Nursing students volunteer at the twice-weekly community dinners and wanted to enhance the quality of nutrition for the guests. "We found that one of the biggest nutritional problems of the homeless is anemia because they don't eat enough iron rich vegetables," says NKU Associate Professor of Nursing Kristine Pfendt.
Madison Avenue Christian Church involved the University of Kentucky/Kenton County Extension office for horticultural advice and assistance with the design of the garden beds. Horticultural Agent Andrea Dee recommended the various types of vegetables and berries and offered suggestions for enriching the soil. The garden includes four 4'x8' plots.

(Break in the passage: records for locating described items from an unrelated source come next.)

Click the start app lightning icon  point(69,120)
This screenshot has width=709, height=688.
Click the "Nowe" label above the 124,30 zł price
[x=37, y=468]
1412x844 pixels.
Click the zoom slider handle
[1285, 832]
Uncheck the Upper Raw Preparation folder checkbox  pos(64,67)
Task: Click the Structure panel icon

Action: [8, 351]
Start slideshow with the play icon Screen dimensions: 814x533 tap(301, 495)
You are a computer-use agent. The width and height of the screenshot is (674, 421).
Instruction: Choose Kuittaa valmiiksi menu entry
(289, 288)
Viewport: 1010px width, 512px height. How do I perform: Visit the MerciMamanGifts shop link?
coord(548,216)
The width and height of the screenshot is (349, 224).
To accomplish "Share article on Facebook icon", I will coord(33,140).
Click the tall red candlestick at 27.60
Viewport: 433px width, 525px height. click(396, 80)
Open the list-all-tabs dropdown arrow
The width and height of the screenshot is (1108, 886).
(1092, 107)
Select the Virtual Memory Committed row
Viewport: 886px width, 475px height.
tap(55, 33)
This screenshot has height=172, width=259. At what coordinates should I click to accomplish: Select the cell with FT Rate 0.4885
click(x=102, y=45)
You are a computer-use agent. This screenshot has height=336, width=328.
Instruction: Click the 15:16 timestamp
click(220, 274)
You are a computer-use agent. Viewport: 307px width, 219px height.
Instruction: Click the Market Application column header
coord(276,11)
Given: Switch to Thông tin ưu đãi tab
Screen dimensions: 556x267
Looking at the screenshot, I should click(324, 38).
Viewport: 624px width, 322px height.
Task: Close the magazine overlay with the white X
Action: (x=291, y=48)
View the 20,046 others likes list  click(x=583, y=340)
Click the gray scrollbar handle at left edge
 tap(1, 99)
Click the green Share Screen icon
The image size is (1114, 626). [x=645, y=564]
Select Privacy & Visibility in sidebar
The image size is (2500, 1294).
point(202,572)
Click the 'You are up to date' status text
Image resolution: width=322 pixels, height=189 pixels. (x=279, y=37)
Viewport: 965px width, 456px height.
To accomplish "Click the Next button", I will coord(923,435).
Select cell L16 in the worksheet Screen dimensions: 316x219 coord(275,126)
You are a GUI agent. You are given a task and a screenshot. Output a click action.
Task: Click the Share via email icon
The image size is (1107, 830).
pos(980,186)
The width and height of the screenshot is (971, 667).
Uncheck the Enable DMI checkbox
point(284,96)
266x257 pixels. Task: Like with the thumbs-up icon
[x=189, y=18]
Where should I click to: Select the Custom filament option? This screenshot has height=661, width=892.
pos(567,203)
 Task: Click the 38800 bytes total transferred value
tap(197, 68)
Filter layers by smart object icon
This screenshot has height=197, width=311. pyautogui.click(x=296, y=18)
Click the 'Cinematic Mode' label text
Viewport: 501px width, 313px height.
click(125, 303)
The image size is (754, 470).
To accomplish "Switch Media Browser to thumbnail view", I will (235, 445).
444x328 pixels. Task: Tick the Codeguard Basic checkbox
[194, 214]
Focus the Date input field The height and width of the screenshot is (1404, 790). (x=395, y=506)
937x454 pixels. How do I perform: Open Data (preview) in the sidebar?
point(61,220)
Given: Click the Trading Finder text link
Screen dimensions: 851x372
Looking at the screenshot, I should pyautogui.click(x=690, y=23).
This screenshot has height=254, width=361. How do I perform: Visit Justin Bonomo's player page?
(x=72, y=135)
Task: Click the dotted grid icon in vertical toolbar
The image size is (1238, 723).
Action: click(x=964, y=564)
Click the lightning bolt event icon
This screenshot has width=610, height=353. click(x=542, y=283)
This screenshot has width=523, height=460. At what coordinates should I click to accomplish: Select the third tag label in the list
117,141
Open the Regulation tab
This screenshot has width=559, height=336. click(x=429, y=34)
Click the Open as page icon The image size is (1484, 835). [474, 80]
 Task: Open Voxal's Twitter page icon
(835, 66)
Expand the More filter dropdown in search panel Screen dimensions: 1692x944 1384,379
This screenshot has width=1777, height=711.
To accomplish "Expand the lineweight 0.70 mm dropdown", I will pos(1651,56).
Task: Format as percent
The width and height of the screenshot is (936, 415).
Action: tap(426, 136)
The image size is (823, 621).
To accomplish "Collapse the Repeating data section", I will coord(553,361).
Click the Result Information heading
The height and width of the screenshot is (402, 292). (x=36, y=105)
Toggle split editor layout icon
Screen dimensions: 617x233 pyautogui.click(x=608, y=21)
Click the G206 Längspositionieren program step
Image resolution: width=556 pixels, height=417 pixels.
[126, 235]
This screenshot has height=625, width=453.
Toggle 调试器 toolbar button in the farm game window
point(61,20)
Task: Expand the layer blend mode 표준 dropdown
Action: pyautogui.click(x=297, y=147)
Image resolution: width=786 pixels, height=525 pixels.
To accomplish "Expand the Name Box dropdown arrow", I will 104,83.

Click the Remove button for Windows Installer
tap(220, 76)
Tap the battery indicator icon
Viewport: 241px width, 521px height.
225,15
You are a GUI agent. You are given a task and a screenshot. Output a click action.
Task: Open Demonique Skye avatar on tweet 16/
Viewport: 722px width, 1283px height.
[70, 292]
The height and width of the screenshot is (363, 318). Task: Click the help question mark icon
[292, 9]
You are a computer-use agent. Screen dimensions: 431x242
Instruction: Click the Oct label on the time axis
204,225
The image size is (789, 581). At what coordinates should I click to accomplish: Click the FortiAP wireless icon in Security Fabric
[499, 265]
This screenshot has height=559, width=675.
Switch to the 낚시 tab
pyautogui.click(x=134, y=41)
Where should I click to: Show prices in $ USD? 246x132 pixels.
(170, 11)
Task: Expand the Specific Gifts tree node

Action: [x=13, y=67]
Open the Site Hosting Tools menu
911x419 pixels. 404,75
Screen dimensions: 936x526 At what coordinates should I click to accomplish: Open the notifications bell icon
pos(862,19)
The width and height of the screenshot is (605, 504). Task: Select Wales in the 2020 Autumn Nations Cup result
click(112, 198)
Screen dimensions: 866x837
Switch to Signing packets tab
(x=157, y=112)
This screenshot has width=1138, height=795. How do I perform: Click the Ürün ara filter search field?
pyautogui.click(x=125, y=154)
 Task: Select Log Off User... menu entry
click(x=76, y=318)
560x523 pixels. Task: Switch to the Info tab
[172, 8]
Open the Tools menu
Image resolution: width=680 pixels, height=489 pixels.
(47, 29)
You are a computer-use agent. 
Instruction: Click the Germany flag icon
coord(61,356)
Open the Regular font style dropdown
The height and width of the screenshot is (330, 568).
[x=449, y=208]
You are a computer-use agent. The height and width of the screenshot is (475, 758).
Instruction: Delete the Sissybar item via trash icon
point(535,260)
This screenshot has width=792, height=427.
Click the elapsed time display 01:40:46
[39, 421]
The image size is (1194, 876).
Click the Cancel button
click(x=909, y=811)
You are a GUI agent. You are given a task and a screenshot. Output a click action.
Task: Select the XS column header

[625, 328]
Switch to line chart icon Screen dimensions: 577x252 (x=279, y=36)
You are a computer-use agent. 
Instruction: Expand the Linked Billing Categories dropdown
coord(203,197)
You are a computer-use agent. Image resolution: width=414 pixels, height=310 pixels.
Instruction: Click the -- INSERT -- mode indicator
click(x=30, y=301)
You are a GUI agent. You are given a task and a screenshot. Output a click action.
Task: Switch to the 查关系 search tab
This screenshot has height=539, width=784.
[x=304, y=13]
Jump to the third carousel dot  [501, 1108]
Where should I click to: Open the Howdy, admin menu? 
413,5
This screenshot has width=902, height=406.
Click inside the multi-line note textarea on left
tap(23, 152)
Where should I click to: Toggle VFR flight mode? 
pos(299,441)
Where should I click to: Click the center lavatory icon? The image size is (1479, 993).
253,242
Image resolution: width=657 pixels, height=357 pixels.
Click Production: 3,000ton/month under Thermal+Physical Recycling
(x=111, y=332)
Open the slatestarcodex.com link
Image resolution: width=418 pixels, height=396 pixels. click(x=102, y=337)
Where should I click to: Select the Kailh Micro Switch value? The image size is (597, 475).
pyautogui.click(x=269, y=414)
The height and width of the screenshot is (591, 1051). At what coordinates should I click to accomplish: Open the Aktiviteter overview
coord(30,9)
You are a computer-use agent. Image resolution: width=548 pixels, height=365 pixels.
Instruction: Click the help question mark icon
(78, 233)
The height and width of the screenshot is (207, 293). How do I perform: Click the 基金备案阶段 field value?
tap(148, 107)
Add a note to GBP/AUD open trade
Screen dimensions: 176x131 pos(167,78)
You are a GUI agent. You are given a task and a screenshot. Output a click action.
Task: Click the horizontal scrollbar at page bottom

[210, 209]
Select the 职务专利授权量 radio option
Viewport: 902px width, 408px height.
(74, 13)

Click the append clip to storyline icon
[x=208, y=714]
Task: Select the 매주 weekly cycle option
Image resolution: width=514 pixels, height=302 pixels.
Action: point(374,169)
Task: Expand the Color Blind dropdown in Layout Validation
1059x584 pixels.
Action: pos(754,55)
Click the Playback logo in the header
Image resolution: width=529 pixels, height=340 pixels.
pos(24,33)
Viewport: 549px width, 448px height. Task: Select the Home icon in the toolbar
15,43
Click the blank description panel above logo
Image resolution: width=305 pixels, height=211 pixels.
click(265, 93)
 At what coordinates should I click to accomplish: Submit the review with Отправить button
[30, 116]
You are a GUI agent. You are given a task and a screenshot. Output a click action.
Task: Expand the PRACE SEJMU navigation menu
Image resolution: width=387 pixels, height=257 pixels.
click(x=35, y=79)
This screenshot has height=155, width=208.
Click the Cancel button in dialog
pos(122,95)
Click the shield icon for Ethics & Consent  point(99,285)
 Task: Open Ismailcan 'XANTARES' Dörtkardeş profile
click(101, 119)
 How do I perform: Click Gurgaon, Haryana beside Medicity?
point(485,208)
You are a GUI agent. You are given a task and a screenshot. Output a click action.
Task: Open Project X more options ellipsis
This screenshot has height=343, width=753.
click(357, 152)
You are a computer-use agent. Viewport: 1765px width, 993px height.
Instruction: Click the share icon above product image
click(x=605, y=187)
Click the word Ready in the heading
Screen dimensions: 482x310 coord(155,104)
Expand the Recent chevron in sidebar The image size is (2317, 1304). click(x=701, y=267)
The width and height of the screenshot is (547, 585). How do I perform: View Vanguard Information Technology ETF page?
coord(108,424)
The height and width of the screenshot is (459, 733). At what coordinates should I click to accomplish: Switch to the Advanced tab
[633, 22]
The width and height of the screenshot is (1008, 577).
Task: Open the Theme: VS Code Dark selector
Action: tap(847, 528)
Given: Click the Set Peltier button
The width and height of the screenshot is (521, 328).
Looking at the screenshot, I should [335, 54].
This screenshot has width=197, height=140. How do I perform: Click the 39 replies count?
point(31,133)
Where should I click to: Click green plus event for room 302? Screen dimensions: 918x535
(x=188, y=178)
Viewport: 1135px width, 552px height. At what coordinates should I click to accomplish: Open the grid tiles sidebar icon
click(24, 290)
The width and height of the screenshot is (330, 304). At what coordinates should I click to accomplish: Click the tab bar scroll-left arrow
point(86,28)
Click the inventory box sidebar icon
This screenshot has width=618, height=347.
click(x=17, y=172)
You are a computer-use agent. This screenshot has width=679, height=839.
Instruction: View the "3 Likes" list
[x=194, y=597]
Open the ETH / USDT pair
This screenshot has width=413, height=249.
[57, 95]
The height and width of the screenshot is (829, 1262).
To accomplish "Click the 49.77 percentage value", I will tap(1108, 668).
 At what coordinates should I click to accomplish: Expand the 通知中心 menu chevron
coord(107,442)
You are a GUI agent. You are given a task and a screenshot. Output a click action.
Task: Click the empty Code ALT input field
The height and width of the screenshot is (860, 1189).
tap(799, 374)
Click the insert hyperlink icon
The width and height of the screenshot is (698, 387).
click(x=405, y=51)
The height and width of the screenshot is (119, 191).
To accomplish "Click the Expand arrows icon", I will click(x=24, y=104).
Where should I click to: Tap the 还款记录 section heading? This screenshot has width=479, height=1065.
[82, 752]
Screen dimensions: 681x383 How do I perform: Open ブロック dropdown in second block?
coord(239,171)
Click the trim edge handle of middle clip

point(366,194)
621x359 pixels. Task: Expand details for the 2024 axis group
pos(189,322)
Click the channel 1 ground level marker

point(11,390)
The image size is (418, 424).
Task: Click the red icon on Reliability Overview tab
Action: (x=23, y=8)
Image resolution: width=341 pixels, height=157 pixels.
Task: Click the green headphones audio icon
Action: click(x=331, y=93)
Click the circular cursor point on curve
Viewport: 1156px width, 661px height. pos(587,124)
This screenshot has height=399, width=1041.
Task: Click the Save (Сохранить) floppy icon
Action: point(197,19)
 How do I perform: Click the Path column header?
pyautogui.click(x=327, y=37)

The church is also hoping to reach out to suburban and rural home gardeners and farmers who might contribute some of their produce for the meals. "Our food needs are greater than what our garden will provide this summer," said Simon. The church is asking the public to plant a few extra vegetables in their home gardens to share with the feeding program throughout the summer. "We hope to connect with people in the suburbs and help increase the joy they receive through their garden by donating some of their home-grown vegetables to our meal program."
Madison Avenue Christian Church feeds 100-150 homeless and working poor at its Monday and Wednesday evening community dinners. The church is asking members of the community to sign up on the website if they can contribute their homegrown vegetables for the meals.
Volunteers will prepare fresh salads with the produce that is grown in the garden and with food donated from suburban gardeners. Meals will include a variety of lettuces, green peppers, cucumbers, tomatoes, corn and squash.
Now in its sixth year, the Madison Avenue Christian Church community meal program has served over 40,000 hot meals with the help of church members and community volunteers.